COMMENTS
There are a few services working on this, check out the CloudStatus demo from Hyperic at http://www.cloudstatus.com. They also provide this app as a product you can install onsite.
With that said, there is room in this space for more advanced monitoring; just because EC2 is available from Mountain View, CA that doesn't mean it is reachable from New York. Not only that, response times may vary based on geography - I'm not sure this problem will be going away anytime soon.
Interestingly enough, the kind of response to a cloud outage may be quite different from the kind you would experience in a NOC. If cloud connectivity is degraded, an office manager or secretary can call the provider to determine the severity of the outage and the estimated time to correct it. This means traditional tools (Nagios, Zenoss, Cacti, etc.) may not be suitable for this kind of application.
I think Hypernic has a good interpretation already, but there is probably room to improve on this.
Most experienced operations folks that I know understand that monitoring/alerting systems are an essential part of being successful. Insert "tree falling in the woods" pun here.
Implementing in the cloud, doesn't fundamentally change either the problem or the many solutions. Again, most experienced folks that I know with their stuff in the cloud are monitoring it too.
There are a gazillion monitoring services and product that allow you to pay attention to your technology - cloud or otherwise. There are simple solutions that simply ping the front door to see if you appear to be alive. There are also sophisticated versions that allow you to go much further into your stack including some pretty fancy technology specific versions, like mobile that allows you to get all the way to through the carrier and to the handset.
On the cloud front, many of them, Amazon included, already have their own weather report type monitoring of high level trends usually projected on a web page.

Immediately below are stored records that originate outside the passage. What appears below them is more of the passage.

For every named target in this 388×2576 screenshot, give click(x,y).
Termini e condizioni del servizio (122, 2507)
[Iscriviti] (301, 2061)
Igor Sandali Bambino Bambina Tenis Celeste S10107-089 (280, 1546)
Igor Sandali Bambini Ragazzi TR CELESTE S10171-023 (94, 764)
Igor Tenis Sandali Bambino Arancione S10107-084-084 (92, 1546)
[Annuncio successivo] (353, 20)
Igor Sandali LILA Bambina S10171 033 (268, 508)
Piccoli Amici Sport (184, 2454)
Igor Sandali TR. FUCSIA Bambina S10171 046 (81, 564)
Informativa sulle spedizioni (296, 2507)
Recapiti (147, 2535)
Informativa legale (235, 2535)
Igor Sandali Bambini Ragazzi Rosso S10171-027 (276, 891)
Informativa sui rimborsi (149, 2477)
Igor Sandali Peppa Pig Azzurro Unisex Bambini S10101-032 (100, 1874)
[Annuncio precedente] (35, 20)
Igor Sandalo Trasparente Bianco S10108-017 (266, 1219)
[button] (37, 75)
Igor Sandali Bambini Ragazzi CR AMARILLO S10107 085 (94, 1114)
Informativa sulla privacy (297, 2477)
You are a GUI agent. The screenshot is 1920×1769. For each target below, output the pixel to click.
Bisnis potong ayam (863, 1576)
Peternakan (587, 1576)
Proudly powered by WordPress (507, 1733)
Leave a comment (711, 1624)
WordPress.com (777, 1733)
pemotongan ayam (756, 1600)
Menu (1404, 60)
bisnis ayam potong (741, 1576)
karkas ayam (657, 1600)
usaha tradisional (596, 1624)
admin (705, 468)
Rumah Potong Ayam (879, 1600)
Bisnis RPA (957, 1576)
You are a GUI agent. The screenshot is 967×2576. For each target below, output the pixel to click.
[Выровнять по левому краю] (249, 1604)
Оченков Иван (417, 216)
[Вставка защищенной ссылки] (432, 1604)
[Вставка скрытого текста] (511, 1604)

So I don't think this is some new problem without ample solutions, nor do I think it is a cloud specific issue.
Maybe what you are really pointing out relating to cloud computing is this...
As cloud computing improves, becomes simpler to magically get stuff done and the audience broadens to include less experienced users that expect more to be included, perhaps they even unknowingly aren't paying attention to this age old challenge.